Ten years later, minus five days, the station has at last been fully renovated.
The NY Metropolitan Transportation Authority joined various New York elected officials to cut the ribbon on the R line's new downtown platform, which has been closed since 2005.
"We made a commitment to fully reopen the Cortlandt Street station in time for the tenth anniversary of 9/11 and we are here today to fulfill that commitment," said NY MTA chairman Jay Walder.
City Councilwoman Margaret Chin said ten years of near-constant construction at the site has served as an uneasy reminder of 9/11's long reach.

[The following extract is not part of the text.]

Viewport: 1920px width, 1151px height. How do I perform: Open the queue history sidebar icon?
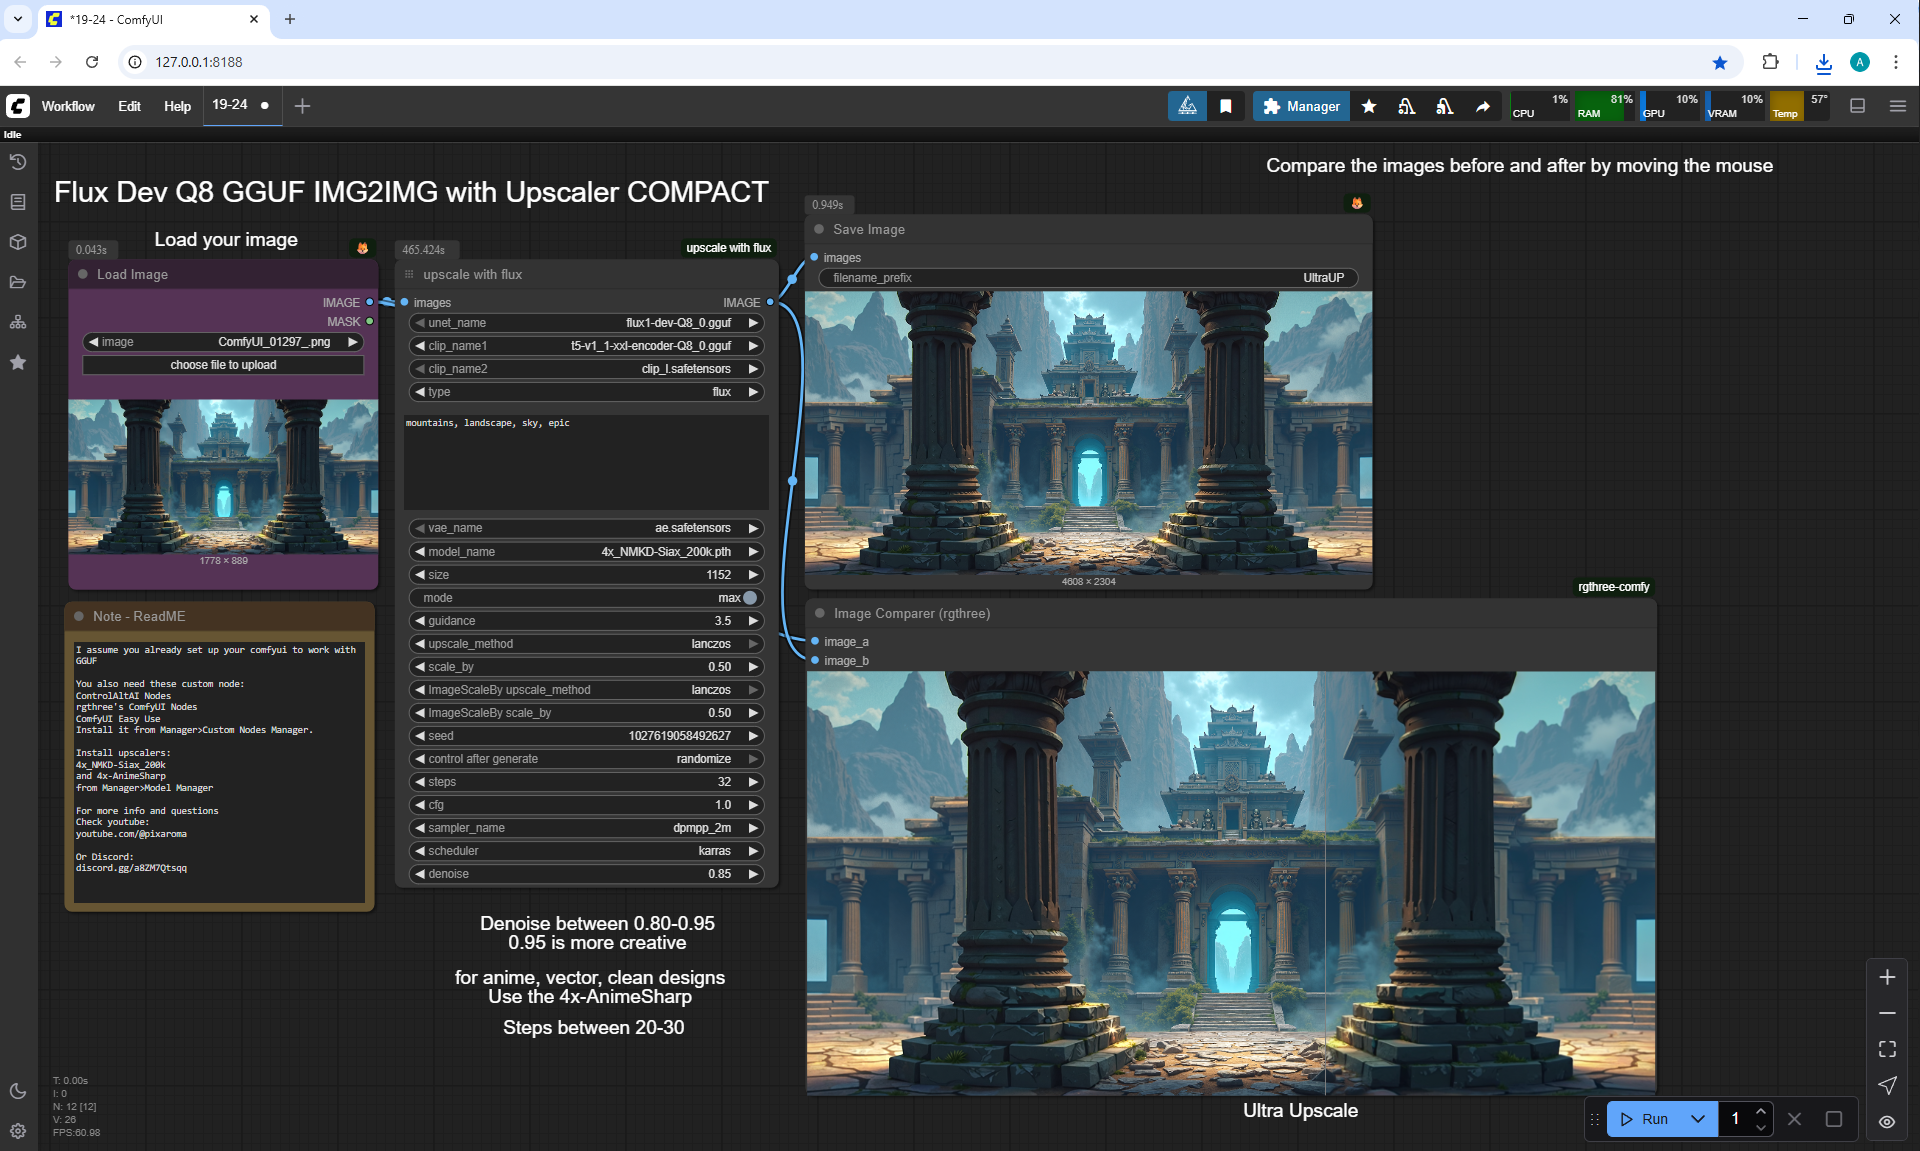[18, 162]
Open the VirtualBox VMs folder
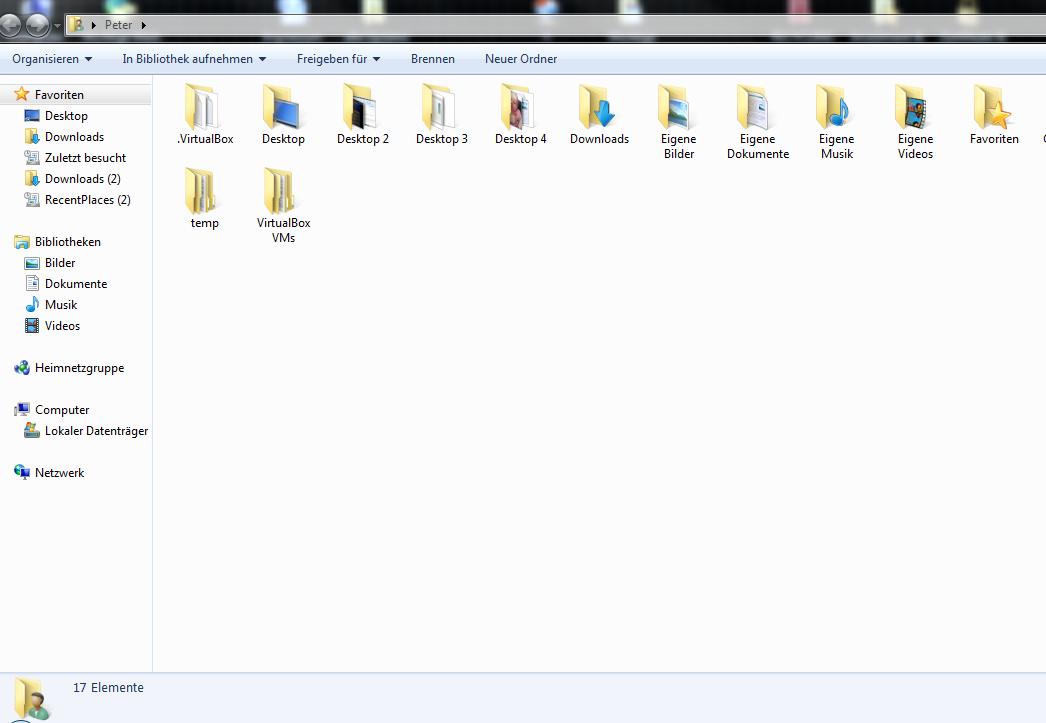Image resolution: width=1046 pixels, height=723 pixels. click(283, 195)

"It told us that the subway is not complete, we're still missing something," she said. "But now ten years later, we're finally going to open this station. And then when we take the R train, we're going to feel the sense of rebirth, that finally it's done."
The station was shuttered for a year after the attacks on September 11th. It operated under makeshift conditions from 2002 to 2005 before undergoing a series of partial closings that allowed for a thorough renovation and the addition of a new underground passageway.
This latest and final bout of work cost $20 million and was paid for by the New York and New Jersey Port Authority and the NY MTA's capital construction budget.
The renovation restored twelve large ceramic murals installed in 1997 and collectively titled, "Trade, Treasure and Travel." The murals, which contain real and mythical creatures mingled with dollar signs and other signifiers of the nearby Financial District, were not damaged in the attacks. But they sat in storage until the station was ready to show them off again.